Do we know how this Japanese movie poster for Seven Samurai was discovered? Grey Smith, director of vintage movie poster auctions at Heritage Auctions, says it came to him via a friend who knew the owner. The poster had been in Japan from 1954 until three or four months ago. “I’d never seen it before,” he says. “I’m not aware of another copy.”
The poster is 21 inches by 58 inches–long and skinny. I’m wondering if this is a standard size for a Japanese movie poster, or if the poster was made at this size to imitate a Japanese scroll or painting. “You would think it might, but it was a commonly used size in Japan,” he says, adding that it’s comprised of two panels that are stacked on top of each other. Look for the samurai dressed in a green top and brown pants at the center of the poster, and you’ll see the join. (The samurai’s left hand doesn’t quite line up with his wrist.)
Is the design of the Seven Samurai poster typical for Japan in 1954? “I’ve always admired Japanese movie posters from the ’40s, ’50s, and ’60s,” he says. “They were ahead of their time in photo montage work, they really were. America just wasn’t as interested in movie posters then, and you can see it. All the interest was in television by then. Compare it [the Seven Samurai poster] to Cat Ballou—that poster is totally lackluster.”
I’m pleasantly surprised that women appear on the Seven Samurai poster. I was under the impression it was a manly-man type of movie. “It had romantic elements, but it was a male-dominated film about war,” he says, adding that featuring women on posters was not unusual in Japan in 1954: “On Japanese posters from the ’50s and ’60s, 85 percent of the time, there’s a female lead on it.”
What condition is it in? Heritage Auctions calls it Very Fine – (Minus), which Smith deems “A pretty good grade. It was folded. Most Japanese posters were. It has little nicks and dings in it. But it doesn’t need to be archivally restored.
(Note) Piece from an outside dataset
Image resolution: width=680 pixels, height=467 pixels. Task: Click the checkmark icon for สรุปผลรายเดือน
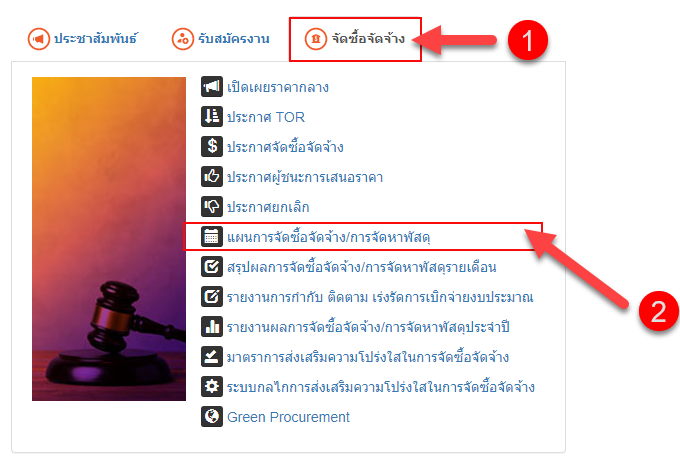[212, 267]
You could frame it like it is.” He also explains that in Japan, theatre owners sometimes stuck a snipe–a piece of paper that listed specific screening dates–to the bottom of a poster. Posters can suffer damage if someone tries to remove the snipe, but it doesn’t look like a snipe was applied to this Seven Samurai example.
We’re talking on March 20, 2018, and this poster already has a bid of $10,000 on it. The auction is almost three weeks away. How do you think the poster will do? “I hope it will be north of $25,000 or $30,000, but we just don’t know,” he says. “I think the estimate was $20,000 to $50,000. I’ll be disappointed if it sold for under $20,000.”
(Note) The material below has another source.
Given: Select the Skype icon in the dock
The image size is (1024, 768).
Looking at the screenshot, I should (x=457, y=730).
Do you know what the auction record is for a Japanese movie poster for a Japanese film? “I don’t know. It’s hard for me to say specifically, but in 2005 at Heritage Auctions, I sold a 1954 Godzilla poster for $21,850,” he says.
What will make this Seven Samurai poster stick in your memory? “I’m excited about it because it’s never been seen before,” he says. “Personally, I always love to get new items into auction.”